David J. Mongillo, firstname.lastname@example.org, (412) 594-5598
R.S. by R.S. v. Hempfield Area School District, 268 A.3d 521 (Pa. Commw. Ct. 2021). (The Pennsylvania Commonwealth Court explained that the Pennsylvania Public School Code requires a one-year expulsion for possession of a weapon on school grounds, and an expulsion on these grounds may not be overturned by a subsequent settlement agreement on appeal).
SUMMARY AND FACTUAL BACKGROUND
In February, 2020 the Board of School Directors for Greater Latrobe Area School District (“Latrobe”) held a disciplinary hearing and found student R.S. guilty of approximately 11 charges, including possession of a weapon on school grounds in violation of Latrobe’s weapon policies and Section 1317.2(a) of the Pennsylvania Public School Code. Latrobe’s adjudication resulted in the expulsion of R.S. based on a finding that he violated the weapons policy. Section 1317.2(a) states that a Pennsylvania School District “shall expel, for a period of not less than one year, any student who is determined to have brought onto or is in possession of a weapon on any school property.”
R.S. and his family appealed Latrobe’s decision to the Court of Common Pleas of Westmoreland County. Prior to a determination on appeal, the parties entered a settlement agreement under which Latrobe agreed to withdraw the weapons charge adjudicated by its Board of School Directors. R.S. and his family then moved into the Hempfield Area School District (“Hempfield”). Due to the weapons adjudication entered by Latrobe, Hempfield offered to enroll R.S. in an alternative education cyber-school program rather than in-person instruction.
On October 5, 2020, R.S. and his family filed a complaint with the Court of Common Pleas of Westmoreland County, seeking a declaratory judgment that R.S. was entitled to in-person instruction because the weapons violation had been withdrawn via the settlement agreement with Latrobe. At trial, the school solicitor testified about the development and execution of the settlement agreement, which withdrew the weapons violation from the disciplinary adjudication. He noted that during the negotiation of the settlement agreement, Latrobe was aware of case precedent holding that a pencil was not a weapon, and, because R.S. maintained in his appeal of the disciplinary adjudication that the item involved that led to the weapons charge was similar to a pencil, Latrobe agreed to drop the weapons violation in exchange for R.S. withdrawing the appeal of his expulsion. The solicitor explained, however, that none of the other charges or the term of R.S.’s expulsion was amended by the settlement agreement. He further insisted that Latrobe continued to take the position that the item was a weapon, but Latrobe, nonetheless, agreed to withdraw the weapons violation.

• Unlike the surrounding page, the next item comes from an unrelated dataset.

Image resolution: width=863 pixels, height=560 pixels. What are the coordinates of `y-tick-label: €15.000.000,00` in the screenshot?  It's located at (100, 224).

The Court of Common Pleas agreed with the family that, because the weapons charge had been withdrawn, Hempfield could not preclude R.S. from in-person, regular education instruction pursuant to Section 1317.2(a). Hempfield then appealed this decision to the Pennsylvania Commonwealth Court.

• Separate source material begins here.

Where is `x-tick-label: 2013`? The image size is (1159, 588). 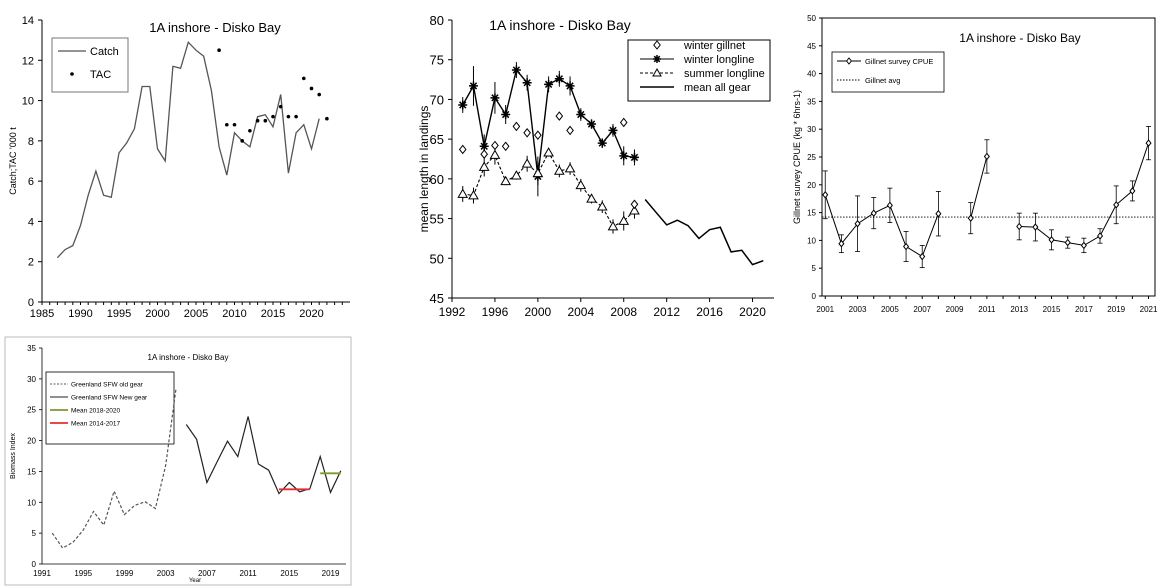 x-tick-label: 2013 is located at coordinates (1019, 310).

The Commonwealth Court reversed the decision of the trial court, explaining that under Section 1317.2(a) Latrobe was required to expel R.S. for at least one year after determining R.S. possessed a weapon on school property. The Commonwealth Court explained the expulsion period is mandatory under the Pennsylvania Public School Code and may not be reduced or withdrawn via a subsequent settlement agreement.
The School Code empowers a school district to provide for alternate education services if a transferring student is expelled for a weapons violation. Whenever an adjudication of a weapons violation has not been vacated or struck from the student records of the prior school district of residence, the school district into which that student relocates has the legal authority to enforce the expulsion regardless of any settlement agreement to resolve a pending appeal.